▶ INPUT FOR THIS TASK:
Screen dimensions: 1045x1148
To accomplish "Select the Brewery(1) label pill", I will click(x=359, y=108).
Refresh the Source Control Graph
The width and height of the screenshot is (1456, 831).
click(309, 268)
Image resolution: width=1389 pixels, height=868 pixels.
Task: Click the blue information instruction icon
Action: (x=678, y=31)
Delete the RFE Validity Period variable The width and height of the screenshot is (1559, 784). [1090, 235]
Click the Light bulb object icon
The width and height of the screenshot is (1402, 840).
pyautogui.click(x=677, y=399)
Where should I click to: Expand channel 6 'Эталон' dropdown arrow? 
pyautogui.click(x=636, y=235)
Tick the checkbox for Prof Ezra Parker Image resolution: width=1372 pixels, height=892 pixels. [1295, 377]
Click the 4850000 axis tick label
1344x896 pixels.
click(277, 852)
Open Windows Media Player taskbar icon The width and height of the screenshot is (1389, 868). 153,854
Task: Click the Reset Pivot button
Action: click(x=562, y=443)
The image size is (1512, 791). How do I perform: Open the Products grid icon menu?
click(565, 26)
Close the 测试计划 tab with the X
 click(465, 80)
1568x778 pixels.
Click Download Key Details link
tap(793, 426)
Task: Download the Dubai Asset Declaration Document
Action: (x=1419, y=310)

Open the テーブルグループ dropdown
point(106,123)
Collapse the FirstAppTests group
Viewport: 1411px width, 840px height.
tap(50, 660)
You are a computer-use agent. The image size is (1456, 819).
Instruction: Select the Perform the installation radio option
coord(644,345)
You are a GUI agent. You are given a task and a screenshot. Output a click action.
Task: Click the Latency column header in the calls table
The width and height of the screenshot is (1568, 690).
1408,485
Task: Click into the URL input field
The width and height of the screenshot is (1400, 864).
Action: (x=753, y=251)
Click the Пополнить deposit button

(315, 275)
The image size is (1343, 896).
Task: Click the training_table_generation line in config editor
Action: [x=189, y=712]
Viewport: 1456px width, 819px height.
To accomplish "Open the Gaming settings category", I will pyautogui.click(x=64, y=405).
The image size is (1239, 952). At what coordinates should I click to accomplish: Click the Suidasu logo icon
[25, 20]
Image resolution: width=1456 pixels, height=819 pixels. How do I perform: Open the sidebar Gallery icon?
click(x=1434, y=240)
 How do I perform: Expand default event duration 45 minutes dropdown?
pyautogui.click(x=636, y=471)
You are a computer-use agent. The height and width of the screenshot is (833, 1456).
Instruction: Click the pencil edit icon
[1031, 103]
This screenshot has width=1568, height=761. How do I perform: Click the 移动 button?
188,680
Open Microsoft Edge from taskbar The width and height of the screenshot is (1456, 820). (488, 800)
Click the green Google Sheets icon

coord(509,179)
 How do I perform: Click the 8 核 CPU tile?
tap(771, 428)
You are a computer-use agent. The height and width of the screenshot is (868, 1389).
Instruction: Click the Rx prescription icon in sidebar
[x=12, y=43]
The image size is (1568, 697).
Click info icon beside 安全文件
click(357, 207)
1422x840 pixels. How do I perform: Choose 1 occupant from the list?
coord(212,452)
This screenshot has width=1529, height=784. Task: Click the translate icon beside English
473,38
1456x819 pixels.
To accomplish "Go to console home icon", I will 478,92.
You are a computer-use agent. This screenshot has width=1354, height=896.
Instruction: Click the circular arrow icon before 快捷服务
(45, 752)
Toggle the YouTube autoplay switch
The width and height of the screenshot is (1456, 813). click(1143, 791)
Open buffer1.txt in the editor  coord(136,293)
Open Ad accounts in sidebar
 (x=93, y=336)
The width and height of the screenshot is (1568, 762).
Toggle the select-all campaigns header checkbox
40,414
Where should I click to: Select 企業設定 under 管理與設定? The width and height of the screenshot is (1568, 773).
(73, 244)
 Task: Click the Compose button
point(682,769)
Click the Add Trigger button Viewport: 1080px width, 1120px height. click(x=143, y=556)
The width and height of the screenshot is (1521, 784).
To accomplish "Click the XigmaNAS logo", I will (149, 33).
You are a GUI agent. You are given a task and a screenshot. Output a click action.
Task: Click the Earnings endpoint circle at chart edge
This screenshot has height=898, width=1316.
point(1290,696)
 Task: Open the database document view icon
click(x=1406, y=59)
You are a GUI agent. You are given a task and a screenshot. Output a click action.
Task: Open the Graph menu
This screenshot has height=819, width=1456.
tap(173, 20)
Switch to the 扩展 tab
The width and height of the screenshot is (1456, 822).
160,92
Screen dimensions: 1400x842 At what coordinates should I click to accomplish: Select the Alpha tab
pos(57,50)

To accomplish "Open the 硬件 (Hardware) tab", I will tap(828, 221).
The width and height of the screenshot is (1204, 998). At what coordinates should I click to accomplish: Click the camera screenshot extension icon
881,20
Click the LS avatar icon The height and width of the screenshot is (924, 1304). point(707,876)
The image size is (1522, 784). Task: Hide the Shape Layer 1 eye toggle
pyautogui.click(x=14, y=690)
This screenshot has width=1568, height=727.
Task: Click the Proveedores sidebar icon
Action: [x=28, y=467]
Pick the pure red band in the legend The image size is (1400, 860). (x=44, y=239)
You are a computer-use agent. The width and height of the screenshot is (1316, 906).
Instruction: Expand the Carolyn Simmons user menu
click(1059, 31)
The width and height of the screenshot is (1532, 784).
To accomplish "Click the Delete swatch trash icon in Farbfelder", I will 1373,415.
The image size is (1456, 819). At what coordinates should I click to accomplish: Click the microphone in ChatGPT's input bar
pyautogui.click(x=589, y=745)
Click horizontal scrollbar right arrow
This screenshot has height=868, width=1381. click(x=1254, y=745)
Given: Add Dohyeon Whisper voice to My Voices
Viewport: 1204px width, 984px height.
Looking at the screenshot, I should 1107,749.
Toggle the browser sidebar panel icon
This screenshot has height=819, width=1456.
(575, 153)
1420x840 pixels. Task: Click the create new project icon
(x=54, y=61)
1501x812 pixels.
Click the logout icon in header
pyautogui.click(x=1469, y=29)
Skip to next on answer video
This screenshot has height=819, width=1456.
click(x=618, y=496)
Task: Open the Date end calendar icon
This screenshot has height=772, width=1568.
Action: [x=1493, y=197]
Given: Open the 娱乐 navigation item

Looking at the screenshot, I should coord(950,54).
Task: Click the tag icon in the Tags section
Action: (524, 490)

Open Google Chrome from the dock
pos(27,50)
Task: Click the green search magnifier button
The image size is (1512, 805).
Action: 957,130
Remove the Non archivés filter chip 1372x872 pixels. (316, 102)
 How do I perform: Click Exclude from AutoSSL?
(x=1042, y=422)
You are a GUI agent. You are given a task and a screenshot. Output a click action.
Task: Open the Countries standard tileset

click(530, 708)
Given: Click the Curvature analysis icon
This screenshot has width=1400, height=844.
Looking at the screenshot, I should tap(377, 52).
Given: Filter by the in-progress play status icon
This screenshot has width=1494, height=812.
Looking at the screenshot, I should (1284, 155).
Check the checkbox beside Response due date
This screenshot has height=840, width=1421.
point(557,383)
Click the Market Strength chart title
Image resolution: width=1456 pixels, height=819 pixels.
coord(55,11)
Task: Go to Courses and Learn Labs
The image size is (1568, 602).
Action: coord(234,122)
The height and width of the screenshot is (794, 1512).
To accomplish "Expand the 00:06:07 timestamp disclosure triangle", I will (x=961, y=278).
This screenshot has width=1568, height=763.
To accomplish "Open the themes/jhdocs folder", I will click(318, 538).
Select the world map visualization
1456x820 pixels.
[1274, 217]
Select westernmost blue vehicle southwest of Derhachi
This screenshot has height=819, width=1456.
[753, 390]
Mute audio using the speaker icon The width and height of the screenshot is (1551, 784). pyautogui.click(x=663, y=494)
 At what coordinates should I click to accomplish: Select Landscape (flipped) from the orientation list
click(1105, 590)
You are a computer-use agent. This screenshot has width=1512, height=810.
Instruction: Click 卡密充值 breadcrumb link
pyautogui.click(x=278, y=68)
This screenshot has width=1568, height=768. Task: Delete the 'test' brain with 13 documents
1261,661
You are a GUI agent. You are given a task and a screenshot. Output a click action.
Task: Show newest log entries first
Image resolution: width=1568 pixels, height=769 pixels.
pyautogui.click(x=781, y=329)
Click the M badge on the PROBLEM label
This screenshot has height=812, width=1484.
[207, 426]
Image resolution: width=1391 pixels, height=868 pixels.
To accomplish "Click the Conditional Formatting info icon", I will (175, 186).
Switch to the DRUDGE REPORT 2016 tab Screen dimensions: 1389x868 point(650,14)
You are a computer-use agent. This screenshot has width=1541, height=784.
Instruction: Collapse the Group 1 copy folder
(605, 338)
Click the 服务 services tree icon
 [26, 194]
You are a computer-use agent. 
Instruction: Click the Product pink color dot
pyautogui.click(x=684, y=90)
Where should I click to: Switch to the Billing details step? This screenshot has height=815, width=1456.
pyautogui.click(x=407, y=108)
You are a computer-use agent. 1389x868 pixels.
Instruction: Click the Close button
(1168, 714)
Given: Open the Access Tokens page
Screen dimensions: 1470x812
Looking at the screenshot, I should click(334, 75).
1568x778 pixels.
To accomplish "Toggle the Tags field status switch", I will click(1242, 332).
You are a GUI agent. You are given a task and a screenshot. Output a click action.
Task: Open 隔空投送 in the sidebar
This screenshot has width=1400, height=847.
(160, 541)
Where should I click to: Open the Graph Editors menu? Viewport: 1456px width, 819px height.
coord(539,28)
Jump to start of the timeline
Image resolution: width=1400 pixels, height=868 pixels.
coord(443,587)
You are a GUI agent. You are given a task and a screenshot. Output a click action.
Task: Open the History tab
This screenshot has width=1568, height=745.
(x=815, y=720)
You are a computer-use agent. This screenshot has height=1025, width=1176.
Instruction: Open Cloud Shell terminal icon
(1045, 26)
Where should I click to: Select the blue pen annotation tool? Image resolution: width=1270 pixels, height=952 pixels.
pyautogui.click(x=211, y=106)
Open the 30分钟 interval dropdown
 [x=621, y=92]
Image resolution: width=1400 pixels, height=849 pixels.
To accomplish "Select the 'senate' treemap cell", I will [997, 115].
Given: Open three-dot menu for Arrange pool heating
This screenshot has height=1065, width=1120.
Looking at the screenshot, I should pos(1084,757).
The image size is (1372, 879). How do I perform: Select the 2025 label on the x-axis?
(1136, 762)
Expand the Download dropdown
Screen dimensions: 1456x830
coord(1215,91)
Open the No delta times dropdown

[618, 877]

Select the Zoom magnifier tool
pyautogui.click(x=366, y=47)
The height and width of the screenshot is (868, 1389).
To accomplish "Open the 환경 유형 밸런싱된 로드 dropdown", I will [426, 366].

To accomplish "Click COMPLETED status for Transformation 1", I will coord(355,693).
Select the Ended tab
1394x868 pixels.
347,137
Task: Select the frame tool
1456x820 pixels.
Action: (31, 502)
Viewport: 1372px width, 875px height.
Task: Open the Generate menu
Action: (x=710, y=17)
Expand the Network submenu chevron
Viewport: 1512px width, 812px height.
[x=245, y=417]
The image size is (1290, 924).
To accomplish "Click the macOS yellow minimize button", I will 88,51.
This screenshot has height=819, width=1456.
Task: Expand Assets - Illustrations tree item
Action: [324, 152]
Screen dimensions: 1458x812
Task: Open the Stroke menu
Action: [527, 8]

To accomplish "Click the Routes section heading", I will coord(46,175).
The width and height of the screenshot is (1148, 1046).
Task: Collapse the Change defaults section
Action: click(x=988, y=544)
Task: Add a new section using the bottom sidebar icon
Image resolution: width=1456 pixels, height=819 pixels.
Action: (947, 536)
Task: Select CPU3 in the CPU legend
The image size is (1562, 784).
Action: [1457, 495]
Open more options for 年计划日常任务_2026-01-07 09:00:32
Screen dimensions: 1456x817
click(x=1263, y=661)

▶ PROMPT:
Here the output must be the lines above from the line with "Task: Open 隔空投送 in the sidebar" to the line with "Task: Select the frame tool", both included, duplicated word for word and nothing else.

▶ YOUR RESPONSE:
Task: Open 隔空投送 in the sidebar
This screenshot has width=1400, height=847.
(160, 541)
Where should I click to: Open the Graph Editors menu? Viewport: 1456px width, 819px height.
coord(539,28)
Jump to start of the timeline
Image resolution: width=1400 pixels, height=868 pixels.
coord(443,587)
You are a GUI agent. You are given a task and a screenshot. Output a click action.
Task: Open the History tab
This screenshot has width=1568, height=745.
(x=815, y=720)
You are a computer-use agent. This screenshot has height=1025, width=1176.
Instruction: Open Cloud Shell terminal icon
(1045, 26)
Where should I click to: Select the blue pen annotation tool? Image resolution: width=1270 pixels, height=952 pixels.
pyautogui.click(x=211, y=106)
Open the 30分钟 interval dropdown
 [x=621, y=92]
Image resolution: width=1400 pixels, height=849 pixels.
To accomplish "Select the 'senate' treemap cell", I will [997, 115].
Given: Open three-dot menu for Arrange pool heating
This screenshot has height=1065, width=1120.
Looking at the screenshot, I should pos(1084,757).
The image size is (1372, 879). How do I perform: Select the 2025 label on the x-axis?
(1136, 762)
Expand the Download dropdown
Screen dimensions: 1456x830
coord(1215,91)
Open the No delta times dropdown

[618, 877]

Select the Zoom magnifier tool
pyautogui.click(x=366, y=47)
The height and width of the screenshot is (868, 1389).
To accomplish "Open the 환경 유형 밸런싱된 로드 dropdown", I will [426, 366].

To accomplish "Click COMPLETED status for Transformation 1", I will coord(355,693).
Select the Ended tab
1394x868 pixels.
347,137
Task: Select the frame tool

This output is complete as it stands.